Far rivivere il Genius loci, l’abitante discreto di un luogo, prima ancora che orma umana si posi; nullus loco sine genio scriveva il retore latino Servio, a commento dell’Eneide. Una presenza “altra”; il nume tutelare custode discreto di un luogo, irriducibile. È un periodo del ’900 particolarmente travagliato: il secolo non vuole saperne di imparare la lezione degli eventi drammatici della Grande guerra e corre verso il precipizio di un nuovo e ancora più disastroso conflitto mondiale. È un momento in cui, soprattutto alle eminenti personalità – gli eranarchi – che animano gli incontri di villa Gabriella, tra cui C.G. Jung, Mircea Eliade, Henri Corbin, Joseph Campbell, James Hillman e tanti altri, appare sempre più evidente che qualcosa non torni nella realtà dell’uomo moderno che ha ceduto alla tentazione del titanismo. Padrone del mondo, vive dentro l’eclissi del sacro, imprime all’infinito una direzione esclusivamente orizzontale, reso manifesto da un ottimismo, che spesso si rivela fallace, nei confronti delle magnifiche sorti e progressive che non riescono mai a salvarlo dalle sue lacerazioni, a restituirgli un senso.

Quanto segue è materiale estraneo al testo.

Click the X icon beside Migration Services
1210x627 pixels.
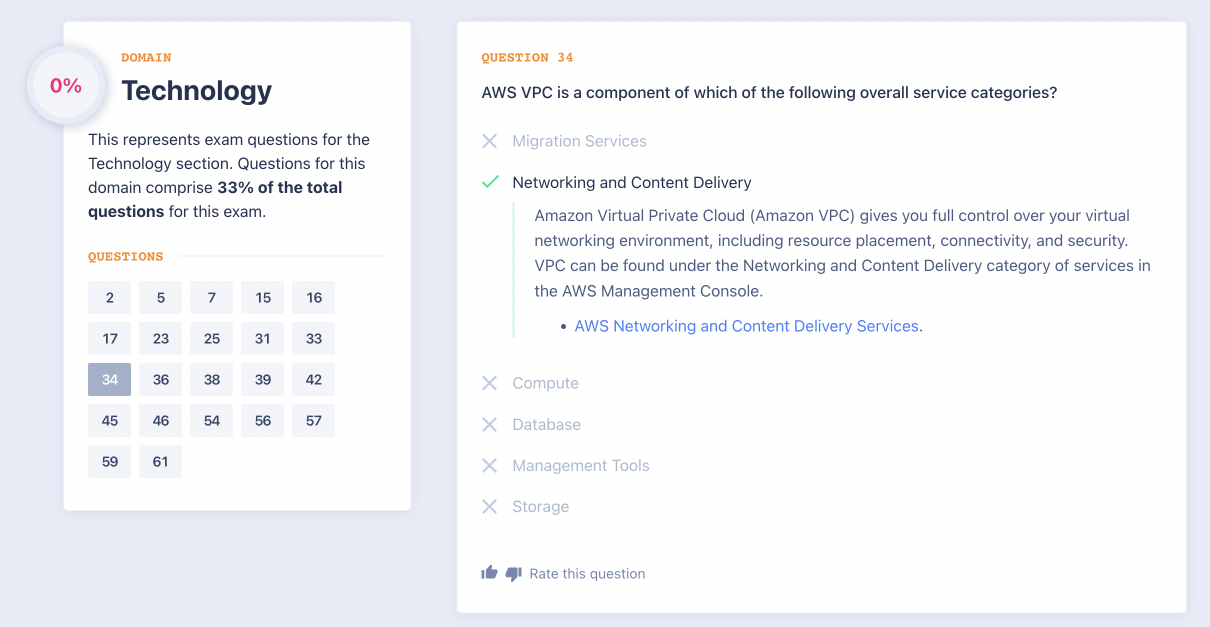[x=489, y=141]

Stare di fronte all’archetipo, recuperandolo dalla soffitta impolverata della Storia, in un’unità ideale di Oriente e Occidente è certamente la direttrice lungo cui si è mossa questa esperienza che non fu per molto tempo, soprattutto nei primi decenni, soltanto culturale. L’approccio seguito nelle cd. Eranos Tagungen è olistico: ciascun ingegno, lungi dall’irrigidirsi nella propria specializzazione, si pone alla ricerca dell’Uno che anima il molteplice. Sovviene allora un celebre verso del poeta greco Archiloco: la volpe sa moltissime cose, ma il riccio ne sa una importantissima. Verso letto con sospetto dall’uomo moderno (e figuriamoci da quello postmoderno): valga per tutte la critica di Isaiah Berlin, secondo cui l’imperdonabile colpa è quella di sancire il principio dell’unità del sapere, contro una più democratica esaltazione del frammento, della parte singola in opposizione ad un presunto dispotismo del Tutto.
Nei carteggi epistolari intrattenuti con i diversi ospiti, Olga Fröbe-Kapteyn spesso accenna a ciò che anima l’organizzazione degli incontri, una totale fedeltà all’esperienza interiore, all’Imago, ben consapevole dell’errore in cui troppo spesso l’uomo disincantato cade, cioè l’equivalenza tra immaginale e immaginario. Il sacro viene recuperato come dato formale, osservabile e questo fa di Eranos, soprattutto nei primi, formidabili, decenni un luogo in cui risanare il reale dalle amputazioni furiose della modernità, che anche nell’arte e nella letteratura spesso certifica lo strappo tra linguaggio e mondo nell’illusione di bastare a sé stessi.